• _Required work_
Copy the following items verbatim, covering every one of them.
* begin Excerpted data *
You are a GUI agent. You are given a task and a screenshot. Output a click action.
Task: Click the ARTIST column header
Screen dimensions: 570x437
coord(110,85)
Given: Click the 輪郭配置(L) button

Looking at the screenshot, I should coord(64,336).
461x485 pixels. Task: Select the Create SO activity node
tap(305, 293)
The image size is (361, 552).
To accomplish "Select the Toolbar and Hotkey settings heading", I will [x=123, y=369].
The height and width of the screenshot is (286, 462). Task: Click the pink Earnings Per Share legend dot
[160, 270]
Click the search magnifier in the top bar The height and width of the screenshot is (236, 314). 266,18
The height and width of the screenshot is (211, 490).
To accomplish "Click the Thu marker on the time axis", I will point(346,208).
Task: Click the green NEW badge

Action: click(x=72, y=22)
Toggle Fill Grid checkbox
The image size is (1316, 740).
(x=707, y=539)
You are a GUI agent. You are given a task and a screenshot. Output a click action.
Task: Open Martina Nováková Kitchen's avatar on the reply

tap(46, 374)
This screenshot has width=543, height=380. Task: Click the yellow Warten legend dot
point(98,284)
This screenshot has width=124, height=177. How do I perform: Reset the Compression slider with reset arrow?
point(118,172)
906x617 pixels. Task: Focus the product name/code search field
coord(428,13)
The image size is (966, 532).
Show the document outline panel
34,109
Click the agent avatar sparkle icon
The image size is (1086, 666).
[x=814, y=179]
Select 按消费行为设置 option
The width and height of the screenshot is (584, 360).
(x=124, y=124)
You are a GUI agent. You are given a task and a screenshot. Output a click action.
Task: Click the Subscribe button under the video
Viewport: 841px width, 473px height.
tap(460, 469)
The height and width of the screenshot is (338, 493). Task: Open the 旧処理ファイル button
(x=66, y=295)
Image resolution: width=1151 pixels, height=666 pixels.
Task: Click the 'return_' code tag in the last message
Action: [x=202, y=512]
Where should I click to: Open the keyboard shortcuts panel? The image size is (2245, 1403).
* end Excerpted data *
• _Finished exercise_
You are a GUI agent. You are given a task and a screenshot. Output a click action.
Task: Click the ARTIST column header
Screen dimensions: 570x437
coord(110,85)
Given: Click the 輪郭配置(L) button

Looking at the screenshot, I should coord(64,336).
461x485 pixels. Task: Select the Create SO activity node
tap(305, 293)
The image size is (361, 552).
To accomplish "Select the Toolbar and Hotkey settings heading", I will [x=123, y=369].
The height and width of the screenshot is (286, 462). Task: Click the pink Earnings Per Share legend dot
[160, 270]
Click the search magnifier in the top bar The height and width of the screenshot is (236, 314). 266,18
The height and width of the screenshot is (211, 490).
To accomplish "Click the Thu marker on the time axis", I will point(346,208).
Task: Click the green NEW badge

Action: click(x=72, y=22)
Toggle Fill Grid checkbox
The image size is (1316, 740).
(x=707, y=539)
You are a GUI agent. You are given a task and a screenshot. Output a click action.
Task: Open Martina Nováková Kitchen's avatar on the reply

tap(46, 374)
This screenshot has width=543, height=380. Task: Click the yellow Warten legend dot
point(98,284)
This screenshot has width=124, height=177. How do I perform: Reset the Compression slider with reset arrow?
point(118,172)
906x617 pixels. Task: Focus the product name/code search field
coord(428,13)
The image size is (966, 532).
Show the document outline panel
34,109
Click the agent avatar sparkle icon
The image size is (1086, 666).
[x=814, y=179]
Select 按消费行为设置 option
The width and height of the screenshot is (584, 360).
(x=124, y=124)
You are a GUI agent. You are given a task and a screenshot. Output a click action.
Task: Click the Subscribe button under the video
Viewport: 841px width, 473px height.
tap(460, 469)
The height and width of the screenshot is (338, 493). Task: Open the 旧処理ファイル button
(x=66, y=295)
Image resolution: width=1151 pixels, height=666 pixels.
Task: Click the 'return_' code tag in the last message
Action: [x=202, y=512]
Where should I click to: Open the keyboard shortcuts panel? The image size is (2245, 1403).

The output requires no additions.